In the listing, from the line containing "Task: Click the" through the end, swap "blank" for "empty" and leave all other text unchanged. Omit the pictures from your output.
***** EXTRACTED RECORDS *****
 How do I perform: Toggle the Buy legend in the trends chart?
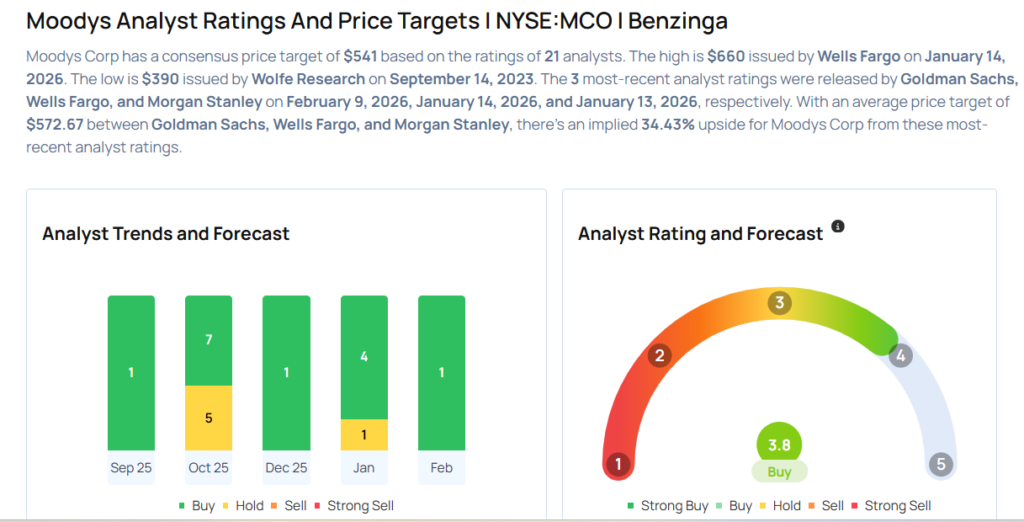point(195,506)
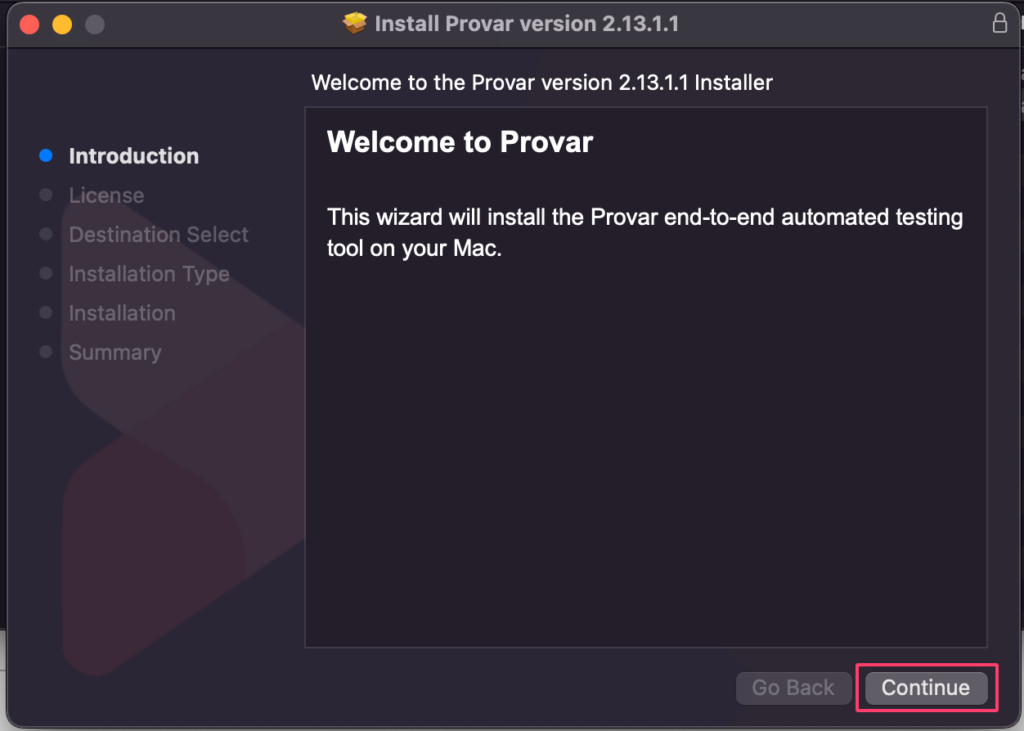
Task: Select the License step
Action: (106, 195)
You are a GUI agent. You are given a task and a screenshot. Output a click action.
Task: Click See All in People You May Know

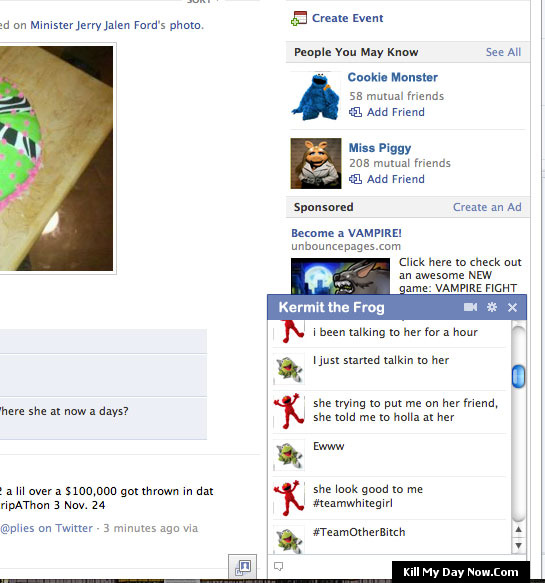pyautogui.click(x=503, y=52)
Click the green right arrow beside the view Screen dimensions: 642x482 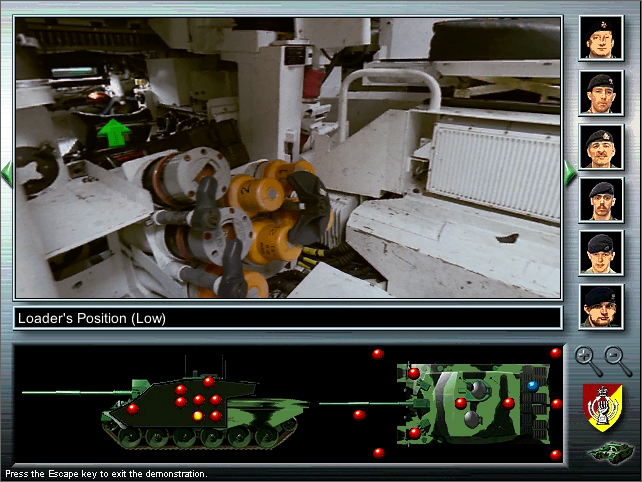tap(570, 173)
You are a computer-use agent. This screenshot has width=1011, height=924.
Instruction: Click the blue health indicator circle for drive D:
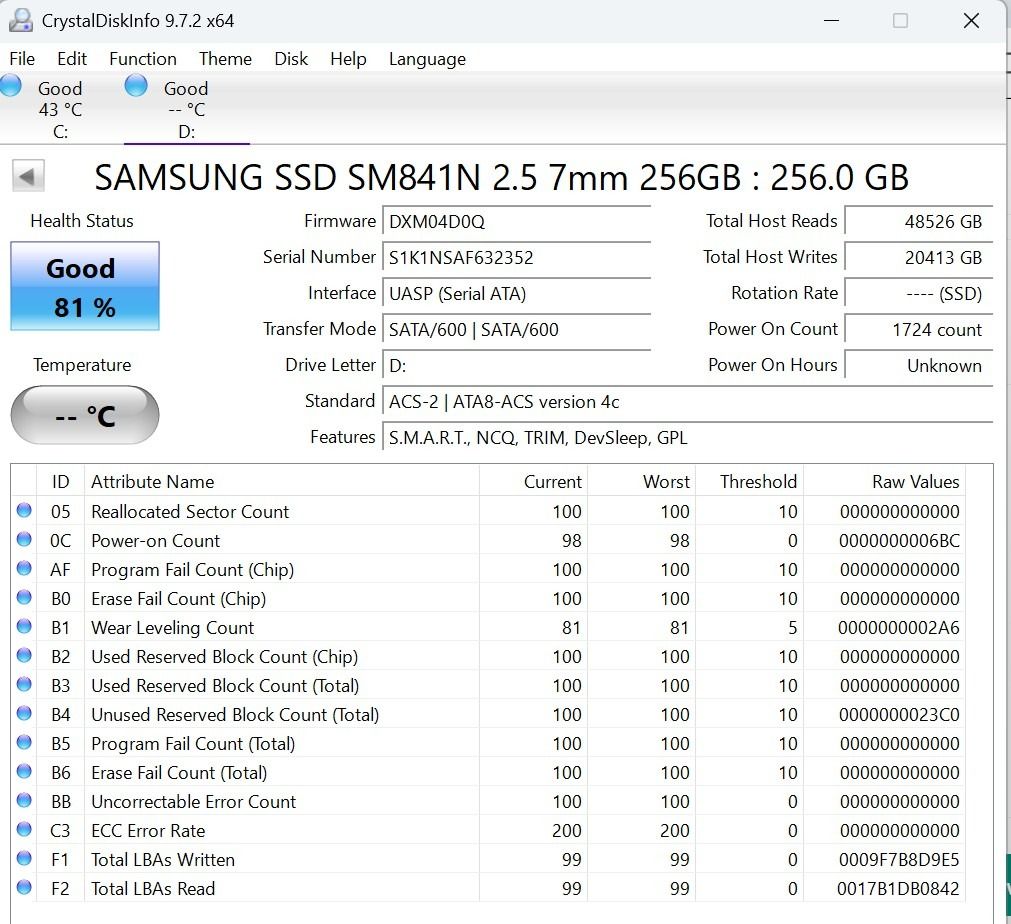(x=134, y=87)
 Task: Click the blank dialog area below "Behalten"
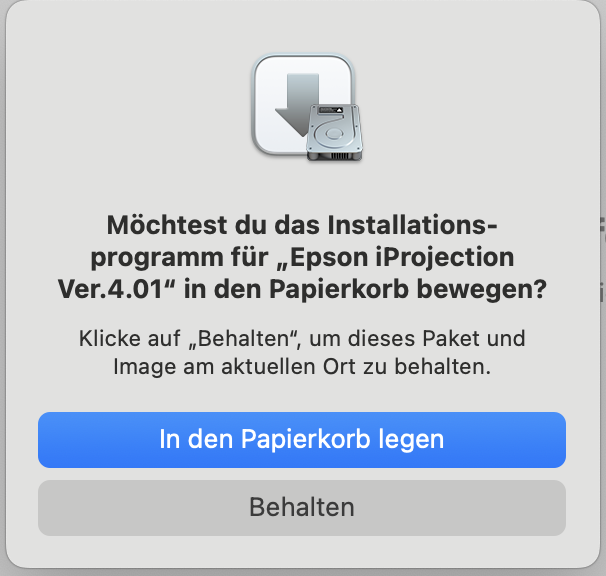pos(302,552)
*****
OUTPUT FOR THIS TASK:
 Task: Click the empty dialog area below "Behalten"
pos(302,552)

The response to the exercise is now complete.